The line containing "At what coordinates" marks the start. Restate it and every following line through the end of the records exactly, and nothing else, leaving out the pictures.

Top of DATA RECORDS

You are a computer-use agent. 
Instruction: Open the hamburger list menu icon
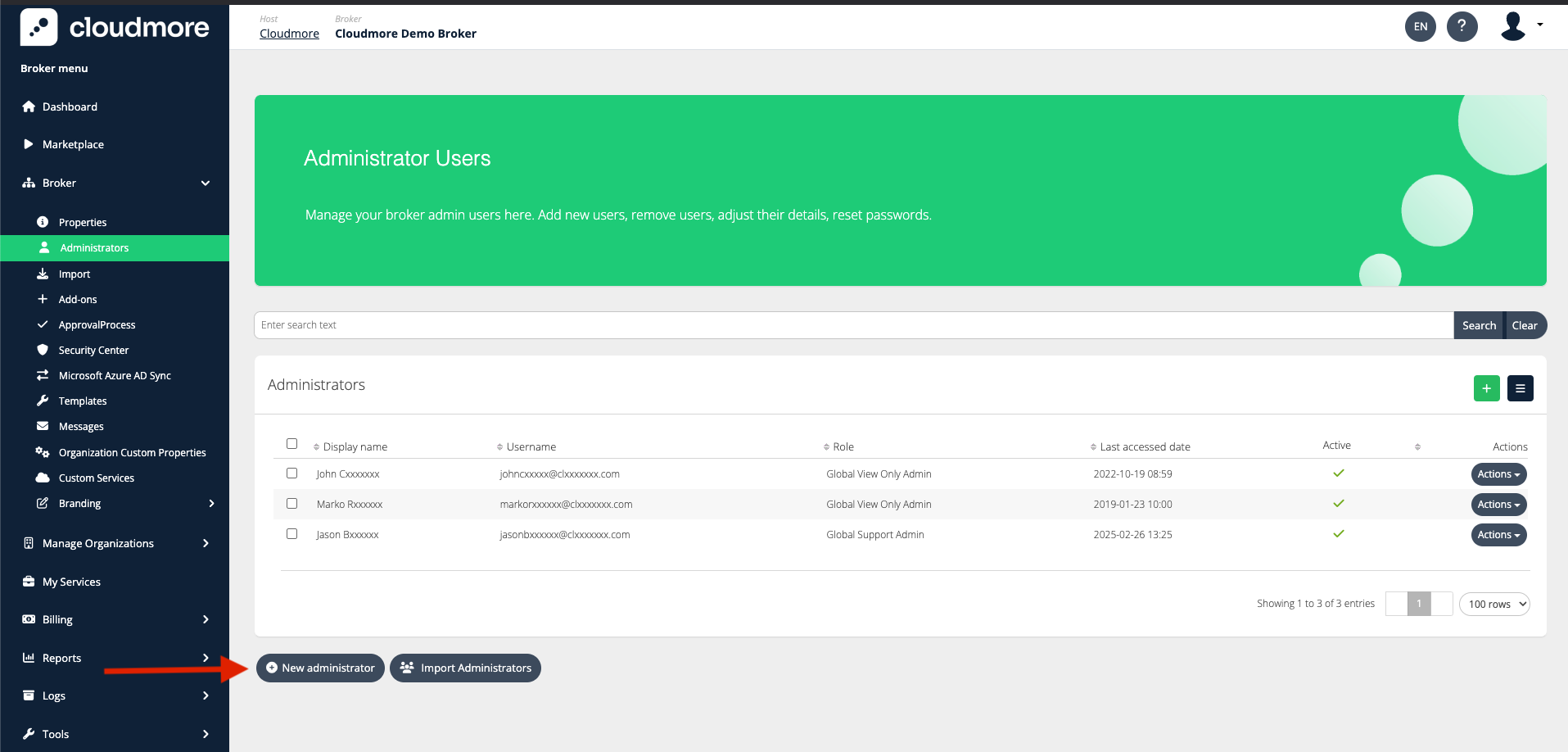(1520, 388)
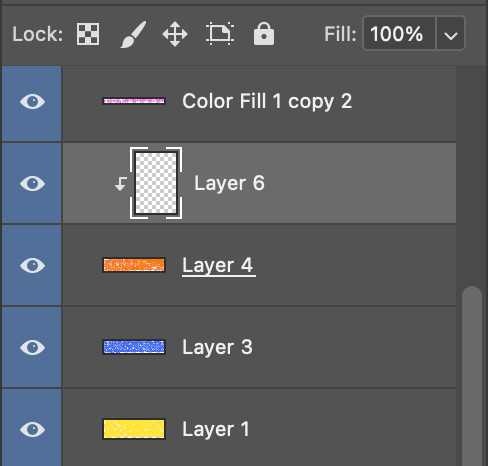Hide Color Fill 1 copy 2 layer

click(32, 101)
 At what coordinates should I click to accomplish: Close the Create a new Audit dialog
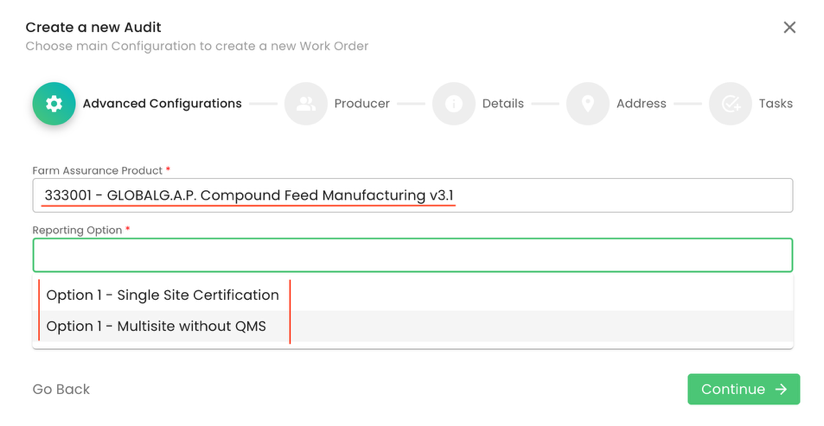[x=789, y=28]
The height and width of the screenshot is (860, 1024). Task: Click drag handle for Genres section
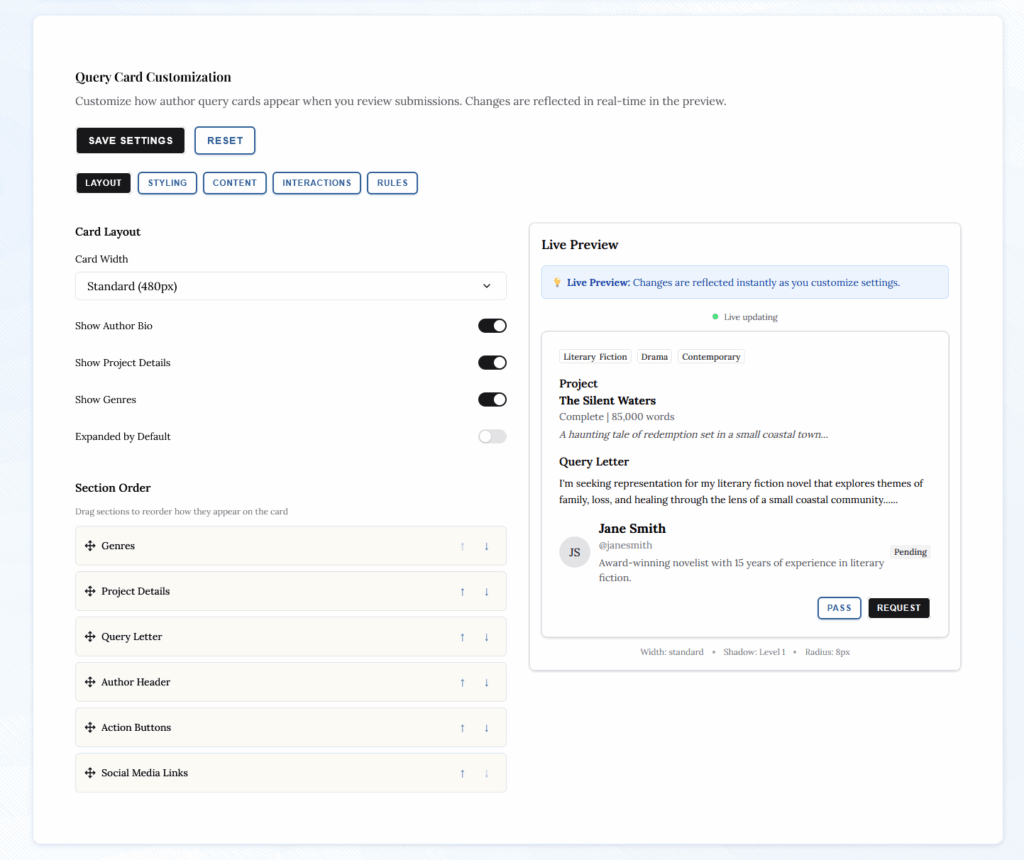[90, 546]
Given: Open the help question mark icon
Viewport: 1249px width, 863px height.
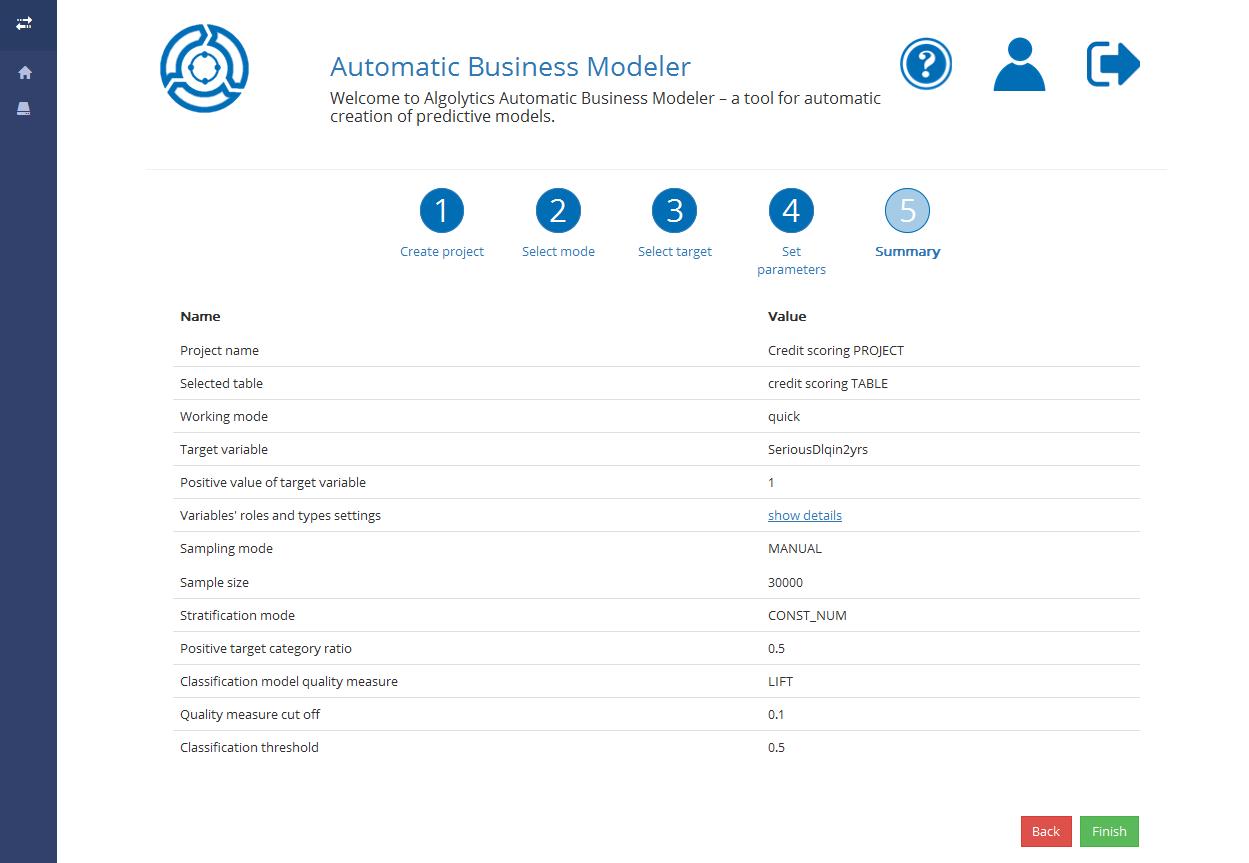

Bottom of DATA RECORDS

EXERCISE OUTPUT ->
 At what coordinates should I click to accomplish: Close the Create a new Audit dialog
[x=789, y=28]
The height and width of the screenshot is (860, 1024). Task: Click drag handle for Genres section
[90, 546]
Given: Open the help question mark icon
Viewport: 1249px width, 863px height.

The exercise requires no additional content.